Importante è il lavoro delle varie ONG presenti sul luogo, da quelle greche a quelle internazionali, che forniscono assistenza medica o distribuiscono cibo nelle varie zone del campo, oltre ai tanti volontari internazionali che autonomamente si sono mossi dai loro paesi fino al confine greco-macedone. È grazie all’iniziativa di questi ragazzi che riunendosi in assemblea in uno dei punti di ritrovo più vicini al campo, il ParkHotel, un gruppo di ragazzi ha montato una grande tenda verde con uno spazio all’aperto riparato dal sole a cui è stato dato il nome di “Idomeni cultural center”: una scuola dove i bambini possono imparare l’inglese, la matematica, la musica, ma cosa più importante possono passare il tempo in maniera sana e produttiva, cosa apparentemente impossibile in uno dei campi profughi più grandi d’Europa. Durante la settimana i volontari del Cultural Center organizzano dei concerti insieme ai residenti del campo, dove chi vuole può esibirsi e cantare accompagnato dal suono di un Tar, dei tamburi o di altri strumenti portati dagli artisti.

Tra i tanti volontari internazionali ci sono quelli che vivono nel campo insieme ai migranti, che ogni giorno distribuiscono tenda per tenda scarpe, vestiti, cibo e giocattoli. Questi ragazzi vivono nel campo da diversi giorni, hanno calibrato le loro abitudini quotidiane sui ritmi irregolari e precari del campo e, cosa ancora più importante, hanno stretto rapporti di amicizia e di “buon vicinato” con alcune famiglie, stipulando un rapporto di confidenza che permette di comprendere più a fondo le necessità nascoste.

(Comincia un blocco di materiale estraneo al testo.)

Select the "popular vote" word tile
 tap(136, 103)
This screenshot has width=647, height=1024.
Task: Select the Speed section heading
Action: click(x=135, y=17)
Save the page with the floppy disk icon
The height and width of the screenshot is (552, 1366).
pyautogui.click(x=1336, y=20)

Il male più grande per chi vive in quel mare di fango e ferro che è il campo di Idomeni non sono solo le montagne di rifiuti che si accumulano ai bordi delle strade o la mancanza delle più basilari condizioni igieniche e la scarsità di cibo, ma è lo scorrere lentissimo delle ore. L’attesa. L’immobilità. Il silenzio. Così ci sono giorni in cui la città di Idomeni si riempie di musica; d’altronde le comunità che la animano, da quella araba a quella farsi, amano accompagnare le loro giornate con canti e balli. Mai una nota triste ho ascoltato nel campo: canti di lotta, danze folkloriche come la Dabka palestinese, o balli popolari dai testi malinconici. Quando esplode la musica la “città infelice” riesce a contenere per un istante una “città felice”.

Ho camminato per ore, a volte a vuoto, nella “città” di Idomeni, e c’erano dei momenti in cui dimenticavo dove fossi.

Idomeni rimane un complesso disomogeneo, una comunità forzata fragile e incompleta, una scatola soffocante. Interrogarci su cosa rappresenta questo grande campo che mi sono permessa di chiamare “città”, significa interrogarci su cosa dovrebbe significare per noi, oggi, il concetto di civiltà: così, leggendo i giornali, saremmo in grado di interpretare il senso inumano e del tutto illogico del patto che l’UE ha siglato con Erdogan e più ancora potremmo immaginare quale sia lo strazio di vivere in un “non luogo”, al di fuori del quale non esiste altro che una proiezione della realtà.

Ora il campo è alle mie spalle e c’è una macchina pronta a riportarmi ad Atene, ed è allora che la riflessione sul campo si fa più stringente, forse più reale, magari un po’ fatalista. A breve tornerò in una città vera, di quelle che vivono di luce artificiale, un tempo la polis greca dell’età classica, simbolo delle libere istituzioni democratiche. Se questa, come tante altre città, è stata il segno dell’idea di giustizia e di progresso, un fenomeno politico ed emotivo, oltre che culturale, allora la tendopoli significa proprio la fine della città, il suo esatto contrario.